In many African countries, subsistence farmers eke out meager livings, and the ability to provide enough food for survival is often less than assured and the vital importance of staple crops such as rice, sweet potatoes and cassava can’t be overstated. Over 650 million of the world’s poorest people live in the rural areas and without sustainable agriculture; they will have neither the resources nor employment they require for a better life.
Burgeoning population especially in the developing world will soon outstrip food production since the rate of food production globally has dropped from 3 percent per annum in the 1970s to 1 percent per annum today.
Biotechnology is working to solve these problems by producing plants that resist pests and diseases which is a major cause of crop damage in the developing world.
According to Jonathan Swift (1727), the king of Brobdingnag in Gulliver’s Travels, whoever could make two ears of corn, or two blades of grass grow upon a spot of ground where only one grew before would deserve better of mankind, and do more essential service to his country, than the whole race of politicians put together.
Biotechnology also offers hope of improving the nutritional benefits to food varieties and it is poised to bring direct health benefits to consumers through enhanced nutritive qualities that include more and higher quality protein, lower level of saturated fats and increased vitamins and minerals.
The technology can also reduce the level of natural toxins (such as in cassava and kidney beans) and eliminate certain allergens like peanuts, wheat and milk
In many countries, from Africa to Indonesia to South America, cassava plant is an important source of starch, carbohydrates, protein, calcium, and vitamins A and C, and plays a vital role in the diet and income of some 500 million people worldwide. Sweet potato on the other hand is a staple that provides vital source of calories and essential minerals to millions in the developing world.
In 1998, African farmers lost 60 percent of the cassava crop to mosaic virus and sweet potato yields were laid dangerously low, loosing in some cases up to 80 percent of expected yields due to sweet potato weevil and the feathery mottle virus (SPFMV).

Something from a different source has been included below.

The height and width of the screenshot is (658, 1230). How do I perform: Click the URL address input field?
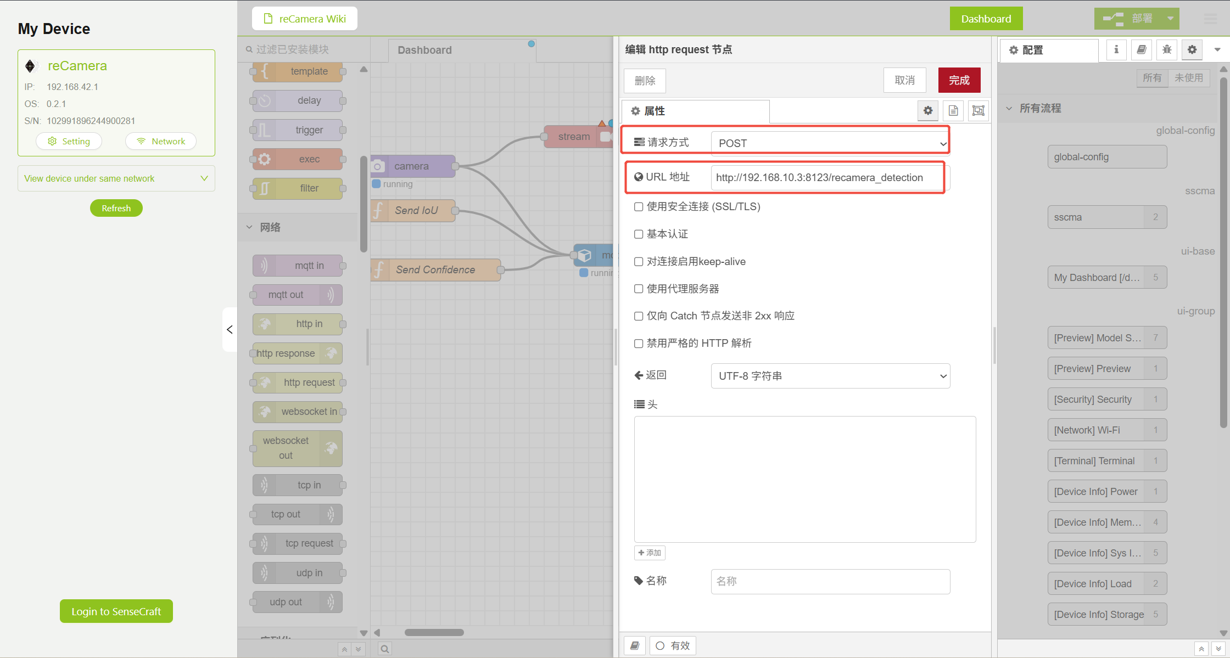[x=826, y=178]
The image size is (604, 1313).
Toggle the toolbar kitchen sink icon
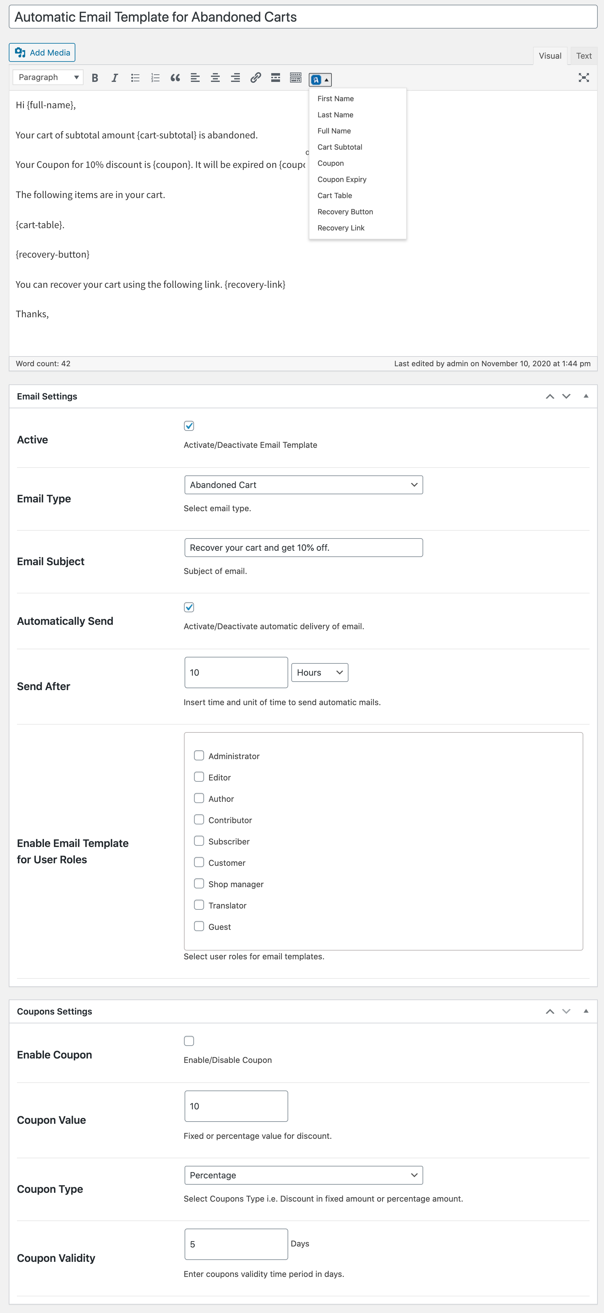tap(296, 78)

Towards developing more nutritious staple crops, researchers are using biotechnology to develop cassava that more efficiently absorb trace metal and micronutrients from the soil, have enhanced starch quality and more beta-carotene.
A strain of “golden rice” that packs more iron and beta carotene, a precursor of vitamin A, could be in the market in the near future. This will help more than 100 million children who suffer from vitamin A deficiency, the global leading cause of blindness as well as some 400 million women of childbearing age who are iron-deficient, placing their babies at risk of physical and mental retardation, premature births and natal motility.

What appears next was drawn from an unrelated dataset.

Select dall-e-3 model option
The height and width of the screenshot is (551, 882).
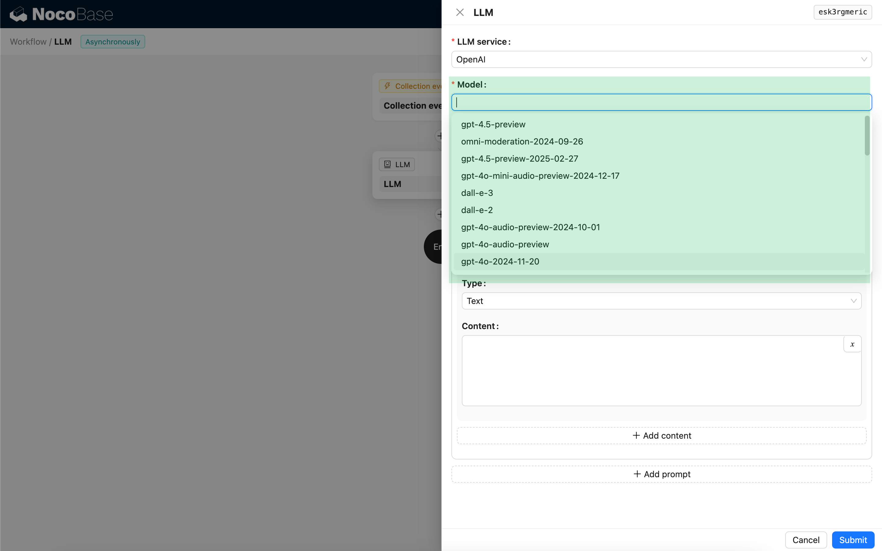(x=477, y=193)
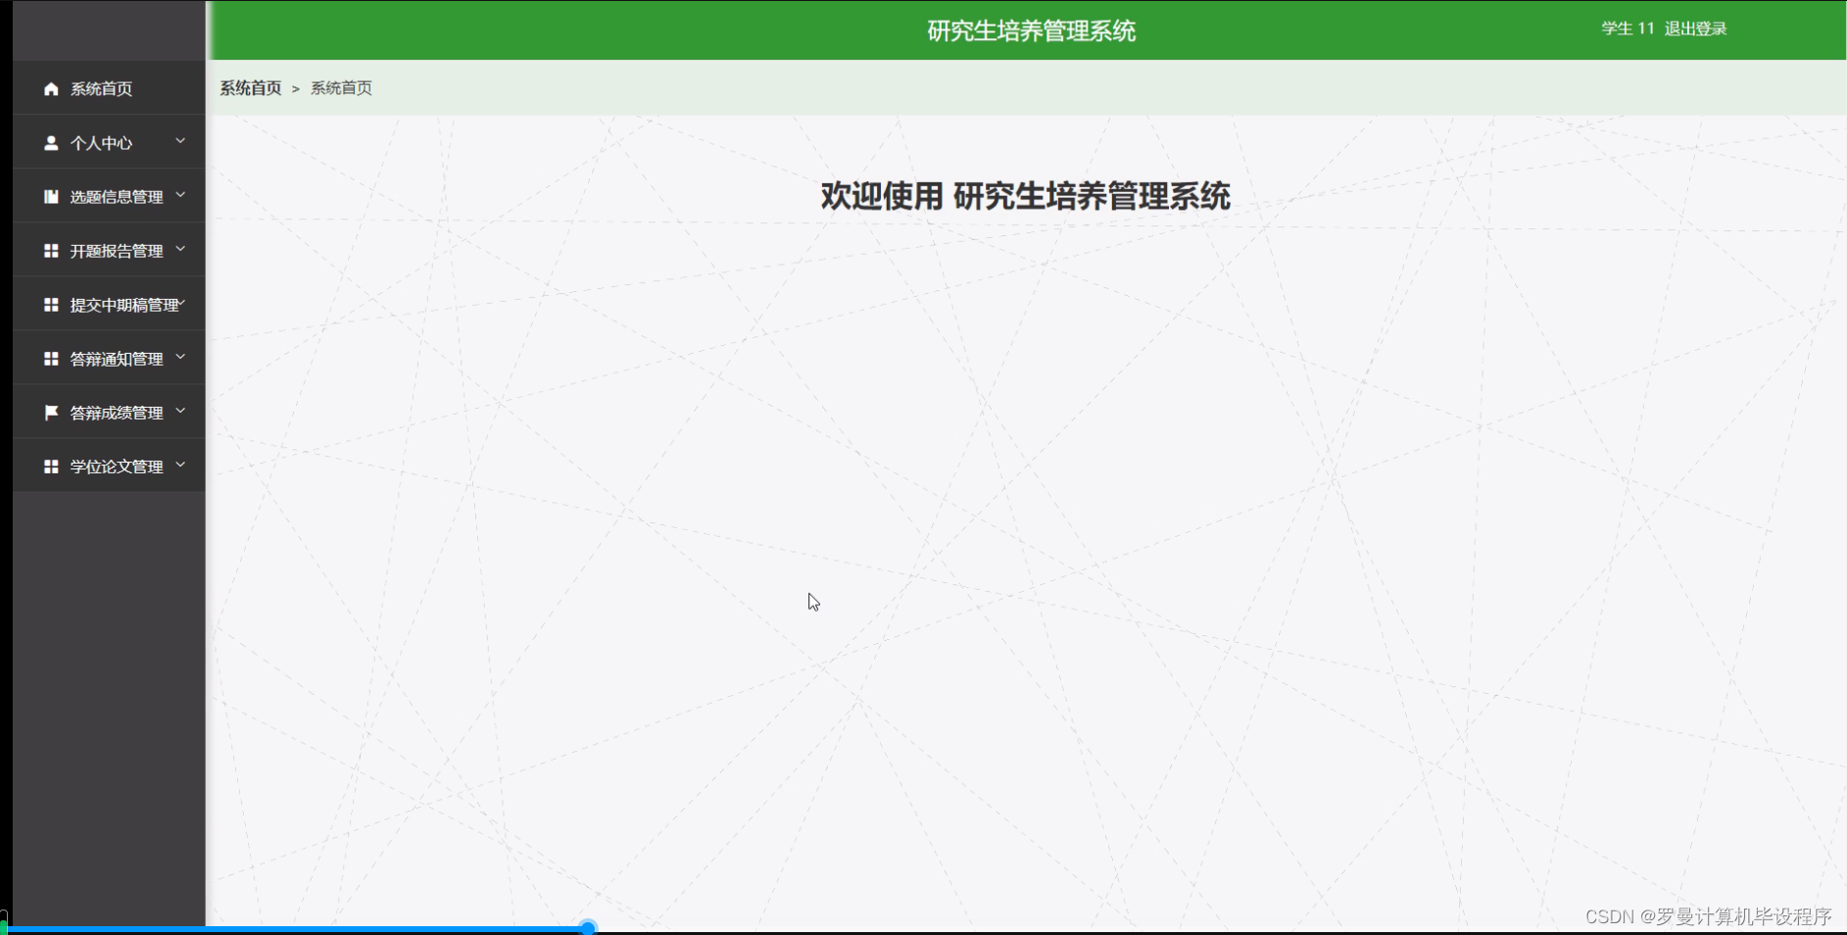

Science and technology can contribute positively towards alleviation of hunger and that is why Americans overwhelmingly support initiatives aimed at increasing agricultural productivity and the use of biotechnology in addressing concerns of global food and nutritional security.

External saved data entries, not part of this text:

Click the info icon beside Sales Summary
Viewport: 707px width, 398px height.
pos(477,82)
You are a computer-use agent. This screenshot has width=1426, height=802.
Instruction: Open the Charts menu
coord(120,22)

Biotechnology represents a frontier advance in agricultural science, and has far-reaching potential in advancing global food production in an environmentally sustainable manner. While the world population continues to grow in the developing countries where food is already a problem, biotechnology represents a powerful tool that can be employed in concert with many other traditional approaches in increasing food production in the face of diminishing land and water resources.
“To still have hunger in our world of abundance is not only unacceptable but unforgivable”, Ronald Cantrell of the International Rice Research institute, in the Philippines said. World hunger is a complex issue, one for which there is no answer yet, while biotechnology may not be the only solution, it can be a valuable tool in the struggle to feed a hungry world.